*Work item*
Nothing other than the lines from the one containing "Click the Owner column header" through the close of the entries below should be printed, each exactly.

[Records contained in a dataset]
****************************************

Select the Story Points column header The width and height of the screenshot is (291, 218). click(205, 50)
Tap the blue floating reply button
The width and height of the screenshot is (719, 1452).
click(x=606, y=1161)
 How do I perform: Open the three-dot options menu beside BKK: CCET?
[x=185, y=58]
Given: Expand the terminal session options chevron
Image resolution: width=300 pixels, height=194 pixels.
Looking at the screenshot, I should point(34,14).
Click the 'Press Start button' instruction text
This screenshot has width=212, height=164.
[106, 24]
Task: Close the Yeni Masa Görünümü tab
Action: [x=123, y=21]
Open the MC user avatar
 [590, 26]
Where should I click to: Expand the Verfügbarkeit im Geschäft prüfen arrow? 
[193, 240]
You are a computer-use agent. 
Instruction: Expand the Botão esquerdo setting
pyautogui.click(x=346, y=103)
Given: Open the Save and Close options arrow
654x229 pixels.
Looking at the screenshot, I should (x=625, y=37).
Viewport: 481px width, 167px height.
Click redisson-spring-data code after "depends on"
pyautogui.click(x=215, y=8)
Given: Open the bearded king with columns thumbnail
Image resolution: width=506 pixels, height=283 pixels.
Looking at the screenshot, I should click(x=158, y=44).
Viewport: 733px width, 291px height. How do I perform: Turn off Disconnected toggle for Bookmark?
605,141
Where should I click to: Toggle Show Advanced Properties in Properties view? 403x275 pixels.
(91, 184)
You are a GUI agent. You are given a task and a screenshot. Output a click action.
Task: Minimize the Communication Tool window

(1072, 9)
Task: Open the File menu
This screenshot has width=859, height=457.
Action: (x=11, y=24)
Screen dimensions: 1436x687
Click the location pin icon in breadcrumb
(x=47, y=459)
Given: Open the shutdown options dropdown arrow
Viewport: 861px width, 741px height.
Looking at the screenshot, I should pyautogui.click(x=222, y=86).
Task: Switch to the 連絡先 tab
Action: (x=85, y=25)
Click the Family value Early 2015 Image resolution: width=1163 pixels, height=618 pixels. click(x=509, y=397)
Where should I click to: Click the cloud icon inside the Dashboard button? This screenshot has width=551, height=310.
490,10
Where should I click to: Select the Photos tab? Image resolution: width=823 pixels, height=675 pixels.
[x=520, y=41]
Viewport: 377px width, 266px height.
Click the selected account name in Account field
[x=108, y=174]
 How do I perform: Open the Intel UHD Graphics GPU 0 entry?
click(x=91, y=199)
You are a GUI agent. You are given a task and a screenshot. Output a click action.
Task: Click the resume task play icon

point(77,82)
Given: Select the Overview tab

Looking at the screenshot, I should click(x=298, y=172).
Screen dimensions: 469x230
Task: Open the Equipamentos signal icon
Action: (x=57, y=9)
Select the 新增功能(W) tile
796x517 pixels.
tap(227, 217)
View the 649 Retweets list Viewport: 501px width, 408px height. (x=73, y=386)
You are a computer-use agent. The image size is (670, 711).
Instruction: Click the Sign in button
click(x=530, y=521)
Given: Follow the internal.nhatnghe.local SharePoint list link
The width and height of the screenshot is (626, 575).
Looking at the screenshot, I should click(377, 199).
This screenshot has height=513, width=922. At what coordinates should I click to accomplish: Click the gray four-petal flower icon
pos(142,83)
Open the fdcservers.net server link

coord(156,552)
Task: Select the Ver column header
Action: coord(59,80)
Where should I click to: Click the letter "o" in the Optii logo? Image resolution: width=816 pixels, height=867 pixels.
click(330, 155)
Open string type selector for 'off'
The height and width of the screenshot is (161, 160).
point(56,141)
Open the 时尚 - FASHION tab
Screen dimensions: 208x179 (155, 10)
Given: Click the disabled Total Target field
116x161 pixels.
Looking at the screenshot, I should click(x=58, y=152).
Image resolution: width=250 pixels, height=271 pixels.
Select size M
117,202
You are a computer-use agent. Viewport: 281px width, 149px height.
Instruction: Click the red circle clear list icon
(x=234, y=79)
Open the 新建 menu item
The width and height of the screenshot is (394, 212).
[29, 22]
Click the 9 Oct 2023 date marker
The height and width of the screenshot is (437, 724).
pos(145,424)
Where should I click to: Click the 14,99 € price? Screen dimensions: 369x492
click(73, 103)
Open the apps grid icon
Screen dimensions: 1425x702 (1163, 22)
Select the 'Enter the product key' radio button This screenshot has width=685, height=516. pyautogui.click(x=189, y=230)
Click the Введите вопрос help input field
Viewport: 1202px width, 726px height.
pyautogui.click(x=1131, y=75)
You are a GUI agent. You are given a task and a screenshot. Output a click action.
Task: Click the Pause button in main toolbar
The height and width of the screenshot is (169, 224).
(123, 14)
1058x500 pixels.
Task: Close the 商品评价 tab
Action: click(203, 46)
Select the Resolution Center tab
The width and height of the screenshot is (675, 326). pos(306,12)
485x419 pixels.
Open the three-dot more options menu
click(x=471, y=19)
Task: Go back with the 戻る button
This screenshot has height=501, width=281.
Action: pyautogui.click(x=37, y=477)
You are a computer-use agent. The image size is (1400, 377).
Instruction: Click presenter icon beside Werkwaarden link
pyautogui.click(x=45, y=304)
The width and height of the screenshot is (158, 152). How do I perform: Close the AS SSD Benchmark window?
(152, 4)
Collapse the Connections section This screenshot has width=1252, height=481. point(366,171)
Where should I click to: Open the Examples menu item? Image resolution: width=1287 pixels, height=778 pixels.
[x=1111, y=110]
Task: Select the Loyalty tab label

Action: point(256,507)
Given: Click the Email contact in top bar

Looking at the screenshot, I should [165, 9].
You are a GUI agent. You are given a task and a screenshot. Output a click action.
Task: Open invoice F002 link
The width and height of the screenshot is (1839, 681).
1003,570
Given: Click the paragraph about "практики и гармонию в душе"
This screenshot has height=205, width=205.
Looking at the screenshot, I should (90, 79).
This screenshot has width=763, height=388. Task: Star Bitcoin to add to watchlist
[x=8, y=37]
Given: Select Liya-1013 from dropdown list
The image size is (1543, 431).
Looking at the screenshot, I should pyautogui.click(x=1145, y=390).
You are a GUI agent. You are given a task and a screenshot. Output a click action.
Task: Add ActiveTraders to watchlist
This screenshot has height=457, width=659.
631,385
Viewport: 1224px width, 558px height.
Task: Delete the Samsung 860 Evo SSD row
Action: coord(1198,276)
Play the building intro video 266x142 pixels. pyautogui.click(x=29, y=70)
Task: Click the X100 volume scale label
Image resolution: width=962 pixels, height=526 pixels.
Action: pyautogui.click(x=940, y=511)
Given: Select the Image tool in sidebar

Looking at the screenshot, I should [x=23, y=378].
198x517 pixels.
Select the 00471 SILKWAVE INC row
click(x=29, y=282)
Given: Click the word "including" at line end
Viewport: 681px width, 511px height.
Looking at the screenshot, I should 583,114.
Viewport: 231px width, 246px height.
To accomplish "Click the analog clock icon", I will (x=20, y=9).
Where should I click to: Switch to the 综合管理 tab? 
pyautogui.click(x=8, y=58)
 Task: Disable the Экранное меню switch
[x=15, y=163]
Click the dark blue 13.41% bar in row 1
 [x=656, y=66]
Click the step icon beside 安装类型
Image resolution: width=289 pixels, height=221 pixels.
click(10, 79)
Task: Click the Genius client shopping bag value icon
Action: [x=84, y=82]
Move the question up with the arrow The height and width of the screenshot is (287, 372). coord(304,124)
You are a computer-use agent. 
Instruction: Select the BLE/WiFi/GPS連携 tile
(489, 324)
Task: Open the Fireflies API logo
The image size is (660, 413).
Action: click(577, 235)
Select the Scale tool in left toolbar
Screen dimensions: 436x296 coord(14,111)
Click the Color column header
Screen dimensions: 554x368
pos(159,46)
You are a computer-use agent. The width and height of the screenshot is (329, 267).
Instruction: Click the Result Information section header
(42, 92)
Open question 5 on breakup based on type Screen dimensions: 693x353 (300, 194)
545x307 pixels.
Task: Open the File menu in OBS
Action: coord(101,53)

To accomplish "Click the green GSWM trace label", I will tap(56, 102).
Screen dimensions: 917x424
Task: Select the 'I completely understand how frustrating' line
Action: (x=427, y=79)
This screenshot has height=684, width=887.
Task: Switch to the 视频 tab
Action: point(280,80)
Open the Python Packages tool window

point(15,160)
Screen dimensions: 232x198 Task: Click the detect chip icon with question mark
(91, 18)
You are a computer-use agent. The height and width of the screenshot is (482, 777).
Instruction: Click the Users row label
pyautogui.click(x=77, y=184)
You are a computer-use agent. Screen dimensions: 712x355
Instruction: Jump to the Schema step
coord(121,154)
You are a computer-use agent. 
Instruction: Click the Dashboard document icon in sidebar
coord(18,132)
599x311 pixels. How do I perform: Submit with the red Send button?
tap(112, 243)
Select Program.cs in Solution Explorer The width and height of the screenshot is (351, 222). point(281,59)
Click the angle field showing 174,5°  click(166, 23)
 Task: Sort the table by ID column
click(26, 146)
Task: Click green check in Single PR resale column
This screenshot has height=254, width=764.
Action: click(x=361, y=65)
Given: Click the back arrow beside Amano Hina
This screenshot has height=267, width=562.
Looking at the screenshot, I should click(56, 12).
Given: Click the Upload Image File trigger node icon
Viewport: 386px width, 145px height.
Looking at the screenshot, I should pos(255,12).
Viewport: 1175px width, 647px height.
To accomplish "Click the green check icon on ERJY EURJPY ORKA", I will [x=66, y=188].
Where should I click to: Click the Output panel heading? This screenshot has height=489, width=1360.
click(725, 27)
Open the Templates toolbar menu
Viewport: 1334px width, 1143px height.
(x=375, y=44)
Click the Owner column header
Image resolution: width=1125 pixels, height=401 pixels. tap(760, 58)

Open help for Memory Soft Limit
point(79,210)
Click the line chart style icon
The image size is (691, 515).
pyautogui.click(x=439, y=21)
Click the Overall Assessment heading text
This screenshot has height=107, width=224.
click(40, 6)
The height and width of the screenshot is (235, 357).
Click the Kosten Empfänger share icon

****************************************

*Solved exercise*
Click the Owner column header
Image resolution: width=1125 pixels, height=401 pixels. tap(760, 58)

Open help for Memory Soft Limit
point(79,210)
Click the line chart style icon
The image size is (691, 515).
pyautogui.click(x=439, y=21)
Click the Overall Assessment heading text
This screenshot has height=107, width=224.
click(40, 6)
The height and width of the screenshot is (235, 357).
Click the Kosten Empfänger share icon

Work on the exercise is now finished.